What Is the Wealth Gap?
The wealth gap — also called wealth inequality — refers to the unequal distribution of assets among individuals and households in a society. Unlike income inequality, which measures earnings over time, wealth inequality captures the total accumulation of assets: homes, investments, savings, and property, minus debts.
Understanding the wealth gap is essential because wealth, not just income, determines long-term financial security, access to opportunity, and the ability to weather economic shocks.
Key Drivers of Wealth Inequality
No single factor explains the wealth gap. It is the product of several interlocking systems and historical forces:
- Inheritance and intergenerational transfers: Wealth is often passed down through generations. Families that accumulated assets earlier — particularly through homeownership and stock investments — have had decades to compound those gains.
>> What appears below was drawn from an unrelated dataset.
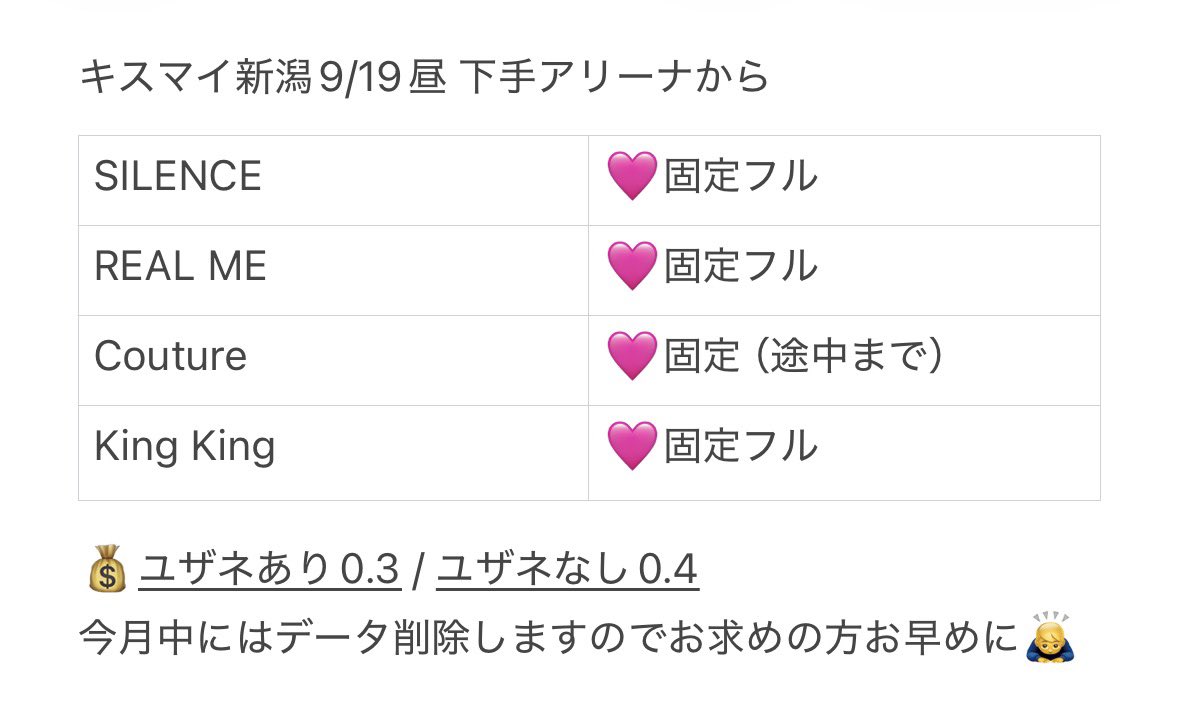Click the キスマイ新潟9/19昼 heading text

tap(263, 77)
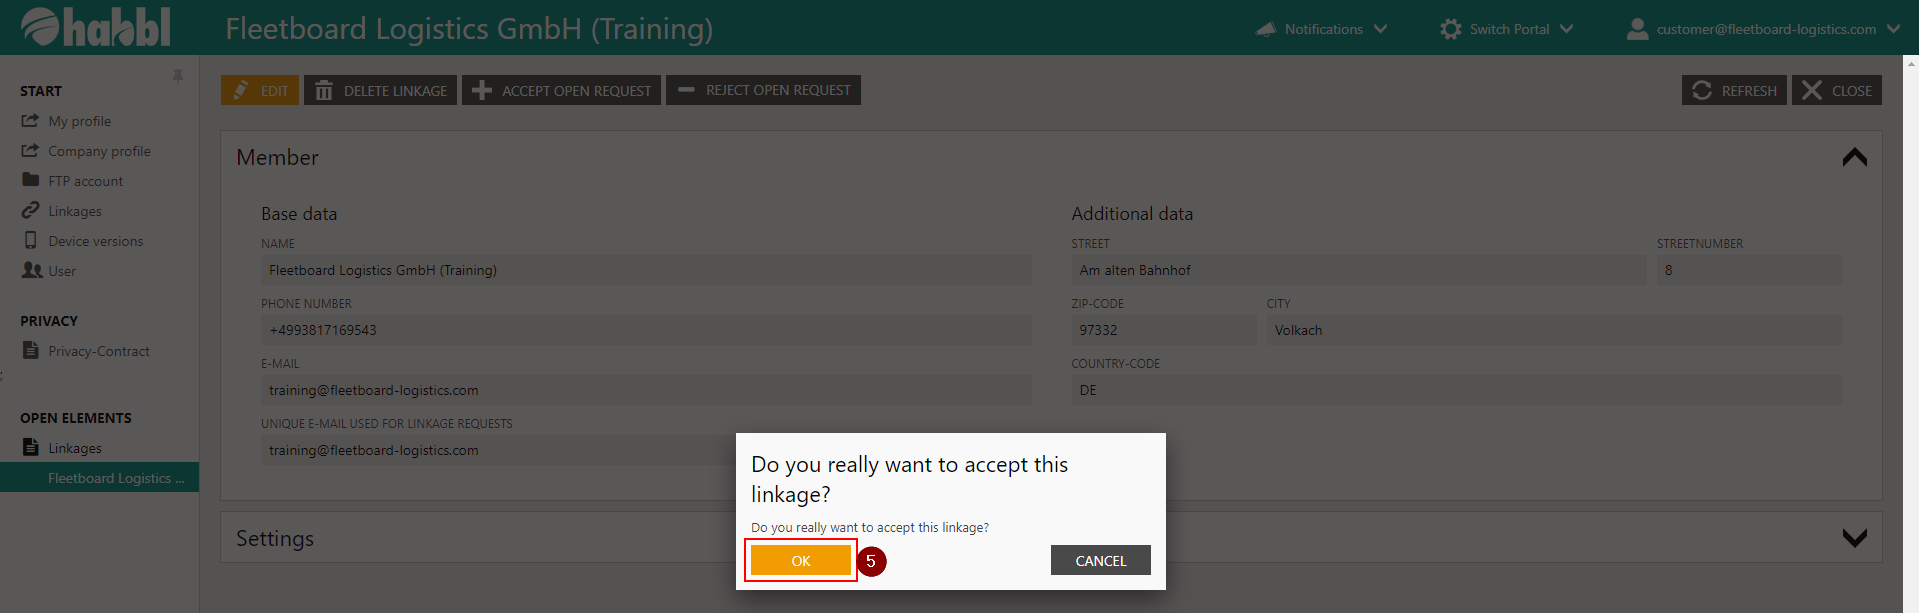Image resolution: width=1919 pixels, height=613 pixels.
Task: Click Cancel in the confirmation dialog
Action: click(1100, 561)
- Wage stagnation: For much of the working and middle class, wages have not kept pace with productivity growth or the rising cost of living, limiting their ability to save and build wealth.
- Capital gains vs. labor income: Returns on investments (capital) have consistently outpaced returns on wages (labor), disproportionately benefiting those who already own significant assets.
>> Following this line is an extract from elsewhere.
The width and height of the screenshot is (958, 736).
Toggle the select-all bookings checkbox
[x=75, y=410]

- Tax policy: Favorable tax treatment of capital gains, carried interest, and inherited wealth has historically advantaged those at the top of the wealth distribution.
- Access to credit: Lower-income households often face higher borrowing costs and fewer financial products, making it harder to invest or build equity.
How Wealth Inequality Is Measured
Economists use several tools to measure wealth distribution:
- The Gini Coefficient: A number between 0 and 1 where 0 represents perfect equality and 1 represents total inequality. Higher scores indicate greater concentration of wealth.
- Share of wealth held by top percentiles: Tracking what percentage of total national wealth is owned by the top 1%, 10%, or 20% of households.
- Median vs. mean wealth: When mean (average) wealth is far higher than median wealth, it signals that extreme wealth at the top is skewing the average upward.
Real-World Consequences of the Wealth Gap
Wealth inequality is not just an abstract economic concept — it has tangible effects on everyday life:
- Health outcomes: Wealthier individuals live longer, have better access to healthcare, and experience lower rates of chronic illness.
- Educational access: Wealth enables families to afford better schools, tutoring, extracurriculars, and college tuition — compounding advantages across generations.
- Political power: Concentrated wealth translates into concentrated political influence through lobbying, campaign donations, and media ownership.
- Social mobility: High wealth inequality is strongly correlated with reduced social mobility — the ability to rise above the economic circumstances of one's birth.
Paths Toward Greater Economic Equity
Addressing the wealth gap requires structural policy responses, not just individual behavior changes. Proposals discussed by economists and policymakers include:
- Progressive taxation on inherited wealth and large estates
- Expanding access to homeownership and asset-building programs for low-income families
- Strengthening labor protections and minimum wage standards
- Reforming capital gains tax treatment to reduce preferential rates for investment income
- Expanding public investment in education, childcare, and healthcare to reduce the costs families must privately bear
The Bottom Line
The wealth gap is one of the defining challenges of our era. It shapes who gets ahead, who stays behind, and how democratic institutions function. Understanding its root causes is the first step toward building a more equitable economy — one where prosperity is more broadly shared, and opportunity is not determined by the circumstances of birth.